# TASK DIRECTIONS:
The output must start at the line containing "The width and" in the records below and stop at the last line, matching each line exactly and leaving out every picture.
** RECORDS FOR THE TASK follows **
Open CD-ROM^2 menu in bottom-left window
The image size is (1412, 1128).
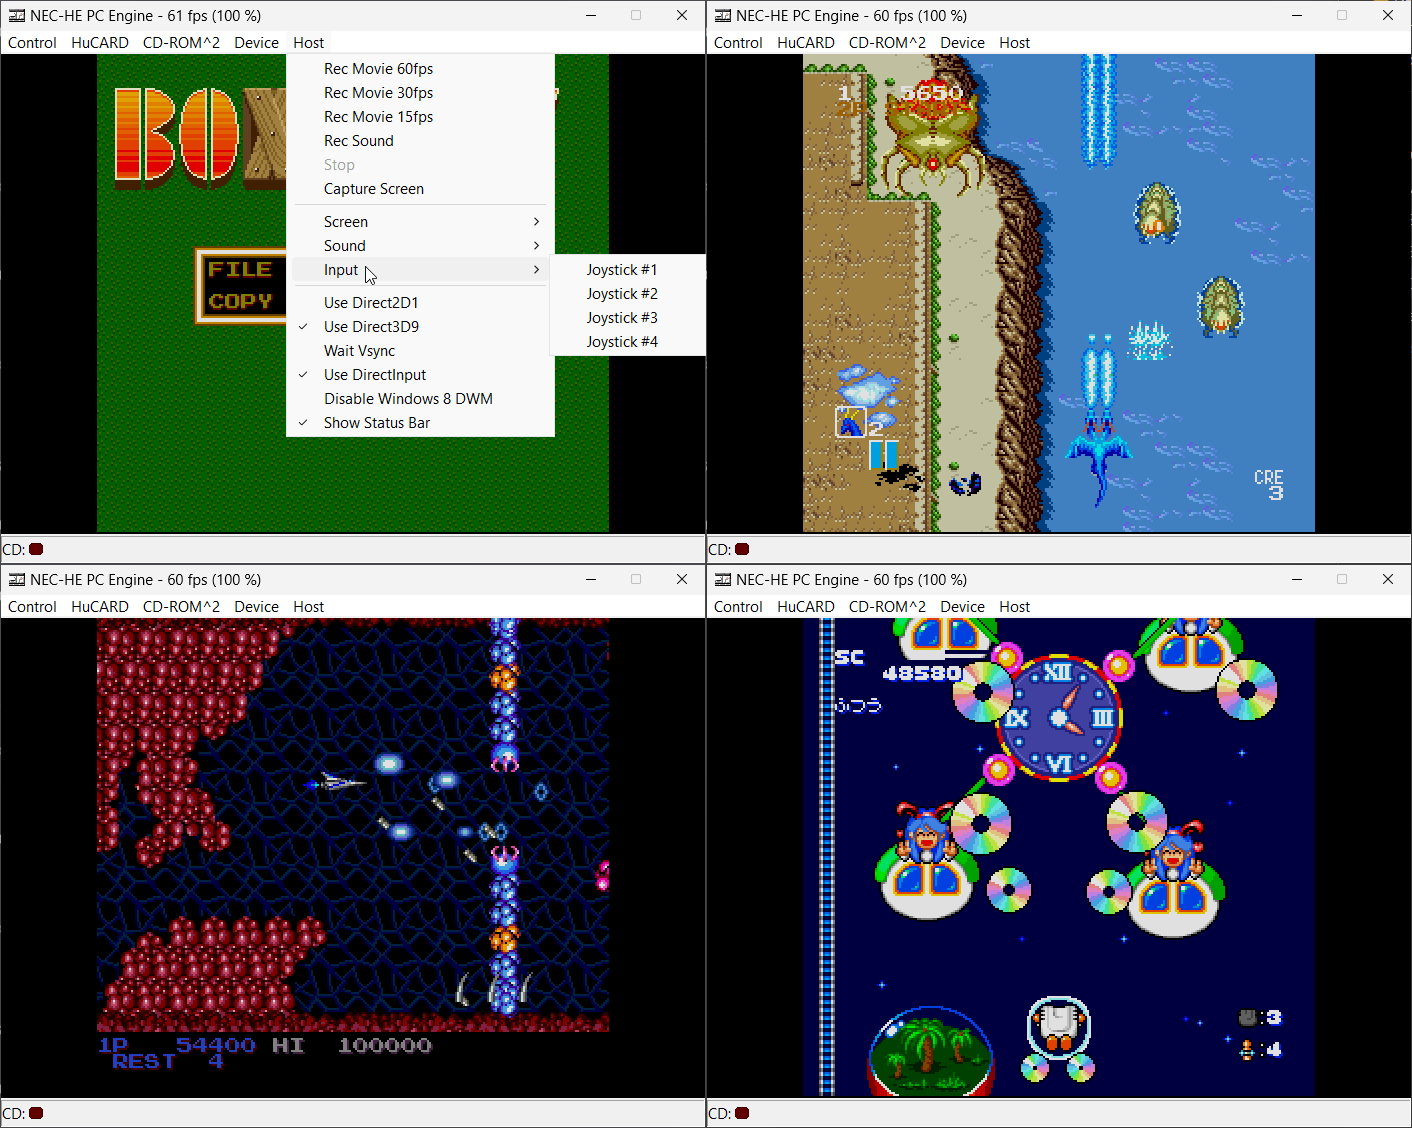click(x=181, y=607)
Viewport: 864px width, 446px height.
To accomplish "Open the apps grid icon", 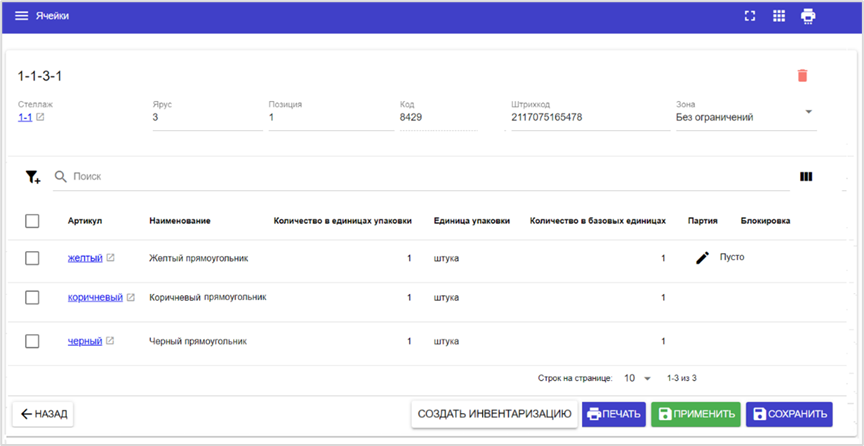I will pyautogui.click(x=779, y=16).
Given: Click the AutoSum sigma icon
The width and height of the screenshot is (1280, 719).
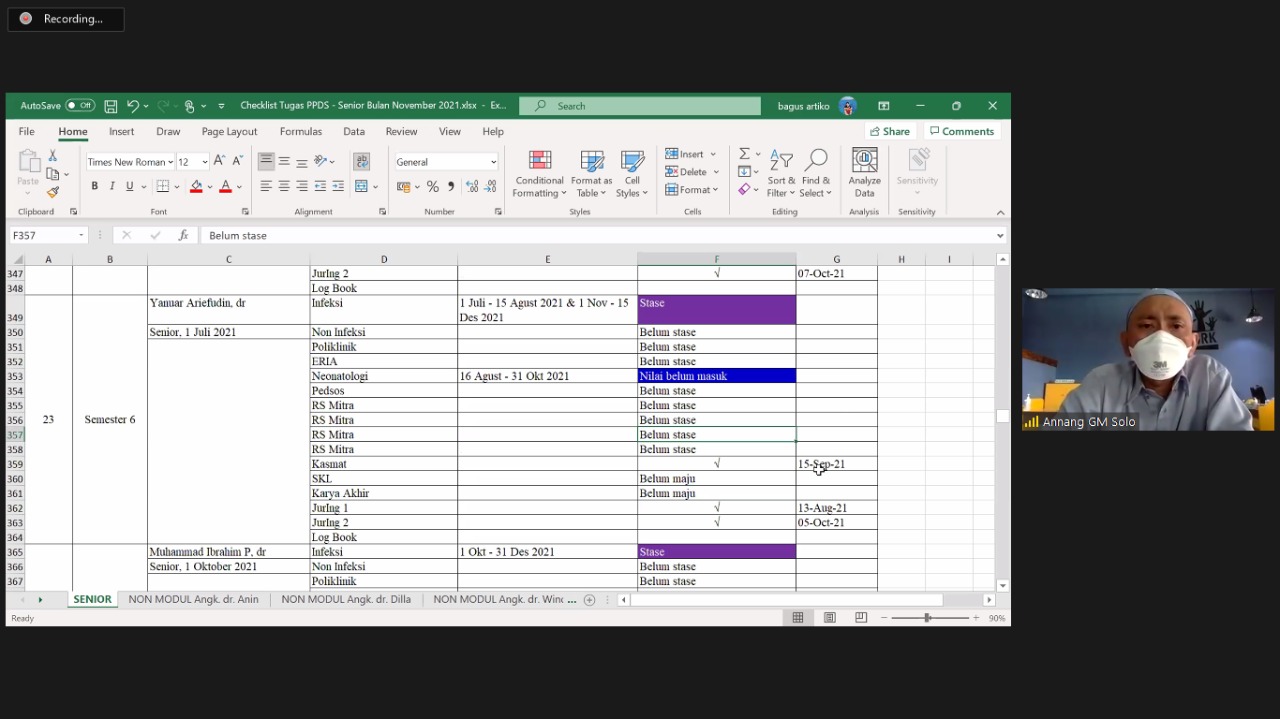Looking at the screenshot, I should point(744,154).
** End of RECORDS FOR THE TASK **
# WRITTEN REPLY:
The width and height of the screenshot is (1280, 719).
Looking at the screenshot, I should point(744,154).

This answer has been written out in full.